Era diventato sacerdote nel 1908. Aveva partecipato come cappellano militare degli Alpini alla Prima Guerra Mondiale. Le sue idee antifasciste, che esprimeva senza farsi grossi problemi anche durante la direzione del settimanale diocesano l’Azione, lo portarono ad una sorta di «confino ecclesiastico» nel paese di Montaner, una frazione di Sarmede, comune in provincia di Treviso. Era il 22 gennaio 1927 quando arrivò nel piccolo abitato. La sua presenza dinamica e sicuramente anticonformista, portò a Montaner una ventata di novità: fece costruire un asilo, un orfanotrofio e una chiesa intitolata San Giovanni Bosco. Accanto a lui, oltre alla gente comune, c’era anche sua sorella, Giovanna, che con lui condivideva lo stesso pensiero e la stessa voglia di opporsi al regime.

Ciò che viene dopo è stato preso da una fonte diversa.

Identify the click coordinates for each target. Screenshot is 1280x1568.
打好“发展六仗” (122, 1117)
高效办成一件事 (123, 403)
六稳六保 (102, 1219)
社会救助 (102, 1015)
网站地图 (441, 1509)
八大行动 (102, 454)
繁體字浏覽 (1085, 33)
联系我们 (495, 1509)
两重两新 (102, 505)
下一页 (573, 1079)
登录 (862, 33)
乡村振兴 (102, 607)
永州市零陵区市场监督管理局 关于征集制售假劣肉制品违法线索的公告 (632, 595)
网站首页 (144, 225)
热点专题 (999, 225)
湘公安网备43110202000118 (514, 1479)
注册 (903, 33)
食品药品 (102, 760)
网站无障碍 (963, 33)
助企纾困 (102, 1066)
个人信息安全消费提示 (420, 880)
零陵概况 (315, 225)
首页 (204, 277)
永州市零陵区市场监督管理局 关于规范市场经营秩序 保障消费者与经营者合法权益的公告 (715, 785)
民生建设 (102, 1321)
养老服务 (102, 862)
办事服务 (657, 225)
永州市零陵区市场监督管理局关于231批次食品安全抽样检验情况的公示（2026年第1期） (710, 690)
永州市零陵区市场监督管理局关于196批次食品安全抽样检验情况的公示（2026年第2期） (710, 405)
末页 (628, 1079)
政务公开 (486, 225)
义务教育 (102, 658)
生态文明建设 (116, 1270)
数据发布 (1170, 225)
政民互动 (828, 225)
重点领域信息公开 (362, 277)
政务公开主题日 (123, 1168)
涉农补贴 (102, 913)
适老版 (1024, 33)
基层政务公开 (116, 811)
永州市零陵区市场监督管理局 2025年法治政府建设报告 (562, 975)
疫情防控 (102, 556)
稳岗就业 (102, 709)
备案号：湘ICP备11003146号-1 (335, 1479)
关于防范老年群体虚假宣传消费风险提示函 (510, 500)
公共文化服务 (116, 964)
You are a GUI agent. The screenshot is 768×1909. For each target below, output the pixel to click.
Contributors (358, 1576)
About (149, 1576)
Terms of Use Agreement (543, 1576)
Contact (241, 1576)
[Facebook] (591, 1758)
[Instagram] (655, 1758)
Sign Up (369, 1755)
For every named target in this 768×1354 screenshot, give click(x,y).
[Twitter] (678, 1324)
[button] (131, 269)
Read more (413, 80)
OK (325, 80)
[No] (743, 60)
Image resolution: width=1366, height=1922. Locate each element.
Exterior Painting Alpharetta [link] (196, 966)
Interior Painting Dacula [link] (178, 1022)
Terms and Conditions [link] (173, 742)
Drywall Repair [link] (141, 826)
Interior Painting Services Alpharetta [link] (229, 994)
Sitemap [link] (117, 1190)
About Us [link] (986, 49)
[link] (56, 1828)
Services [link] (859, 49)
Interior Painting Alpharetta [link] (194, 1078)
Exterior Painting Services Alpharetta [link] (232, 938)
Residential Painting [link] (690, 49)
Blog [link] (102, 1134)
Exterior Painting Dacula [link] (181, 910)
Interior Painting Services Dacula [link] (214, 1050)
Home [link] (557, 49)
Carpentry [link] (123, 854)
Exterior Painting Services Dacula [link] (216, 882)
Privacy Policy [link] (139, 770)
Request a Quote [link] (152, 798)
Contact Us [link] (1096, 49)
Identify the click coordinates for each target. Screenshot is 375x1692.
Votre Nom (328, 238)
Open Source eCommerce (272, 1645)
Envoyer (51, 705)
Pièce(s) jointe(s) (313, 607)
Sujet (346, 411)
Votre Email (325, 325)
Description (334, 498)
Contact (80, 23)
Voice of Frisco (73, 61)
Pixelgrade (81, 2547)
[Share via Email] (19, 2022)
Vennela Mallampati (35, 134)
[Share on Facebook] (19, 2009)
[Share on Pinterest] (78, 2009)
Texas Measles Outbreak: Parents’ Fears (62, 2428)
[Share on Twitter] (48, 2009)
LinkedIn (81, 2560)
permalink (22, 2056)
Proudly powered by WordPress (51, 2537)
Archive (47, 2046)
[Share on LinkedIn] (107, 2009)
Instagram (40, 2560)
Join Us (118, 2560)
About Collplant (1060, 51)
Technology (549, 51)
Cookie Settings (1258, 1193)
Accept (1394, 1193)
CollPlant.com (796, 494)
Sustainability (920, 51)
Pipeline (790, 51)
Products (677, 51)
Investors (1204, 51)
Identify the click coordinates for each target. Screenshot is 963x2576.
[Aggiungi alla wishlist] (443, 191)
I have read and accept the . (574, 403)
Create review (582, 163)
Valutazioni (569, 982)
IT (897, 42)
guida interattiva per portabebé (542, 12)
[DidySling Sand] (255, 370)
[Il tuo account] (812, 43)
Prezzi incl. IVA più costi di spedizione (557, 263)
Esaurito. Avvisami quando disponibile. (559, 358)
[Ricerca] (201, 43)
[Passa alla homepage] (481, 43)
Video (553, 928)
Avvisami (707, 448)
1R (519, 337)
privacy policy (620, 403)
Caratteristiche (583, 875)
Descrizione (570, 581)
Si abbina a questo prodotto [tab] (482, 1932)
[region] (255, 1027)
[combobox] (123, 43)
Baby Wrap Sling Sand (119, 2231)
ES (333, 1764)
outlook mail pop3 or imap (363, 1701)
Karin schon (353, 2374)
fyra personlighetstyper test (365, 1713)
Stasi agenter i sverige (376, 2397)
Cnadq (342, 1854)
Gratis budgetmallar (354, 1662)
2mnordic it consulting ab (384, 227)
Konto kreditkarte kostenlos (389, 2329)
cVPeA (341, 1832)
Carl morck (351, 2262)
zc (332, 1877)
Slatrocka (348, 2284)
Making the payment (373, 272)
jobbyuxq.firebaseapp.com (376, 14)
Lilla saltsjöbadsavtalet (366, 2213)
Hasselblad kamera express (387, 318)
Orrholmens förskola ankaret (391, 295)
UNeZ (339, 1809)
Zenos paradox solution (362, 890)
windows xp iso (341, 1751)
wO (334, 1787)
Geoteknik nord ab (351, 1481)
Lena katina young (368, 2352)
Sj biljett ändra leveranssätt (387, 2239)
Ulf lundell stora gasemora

Dopo l’armistizio del 8 settembre 1943, la sua attività si intensificò ulteriormente. Partecipò alla formazione delle prime bande Partigiane insieme a Giovanbattista Bitto, «Pagnoca», formando il «Gruppo Brigate Vittorio Veneto», che successivamente confluì nella «Divisione Nannetti».


Con la sorella aiutava i Partigiani come poteva, nascondendoli nella canonica, fornendo loro cibo e vestiti. Andavano in soccorso anche dei soldati sbandati che da loro trovavano un rifugio. In breve tempo trasformarono il campanile in deposito armi che, all’occorrenza, consegnavano ai GAP impegnati nella zona. Il 27 marzo 1944 don Giuseppe e sua sorella Giovanna vennero arrestati per attività antifascista. Erano stati traditi da due falsi Partigiani che avevano chiesto loro aiuto ed appoggio. Vennero trasferiti a Udine dove furono sottoposti a processo. Entrambi furono condannati a morte. Le loro sorti si divisero: Giovanna venne caricata su un treno per essere deportata Dachau, ma non vi arrivò viva. Le condizioni disumane del viaggio le furono fatali. Don Giuseppe, probabilmente grazie all’intervento dell’arciprete di Pordenone, Gioacchino Muccin, venne rinchiuso nel seminario di Vittorio Veneto, nel quale fu costretto a soggiornare fino alla Liberazione. Da quel giorno si fece chiamare «Don Galera».
Il 3 maggio 1945 ritornò alla sua parrocchia a Montaner, dove riprese la sua attività nell’ambito sociale. Fu proprio grazie al suo intervento che la vita nel piccolo centro migliorò decisamente, riuscendo a far arrivare una serie di servizi a beneficio dell’intera popolazione e in tempi brevi.
Negli ultimi anni della sua vita venne affiancato da alcuni cappellani che lo aiutarono nella realizzazione dei suoi progetti. Don Giuseppe Faè morì il 13 dicembre 1966 nella sua Montaner, fra la sua gente. Il suo impegno per gli altri venne ricambiato dall’amore che i suoi paesani gli dimostrarono anche durante l’ultimo saluto. Venerato come un santo, molti gli attribuivano poteri taumaturgici e miracolosi. Ai suoi funerali partecipò il vescovo Vittorio Veneto Albino Luciani, il futuro Papa Giovanni Paolo I.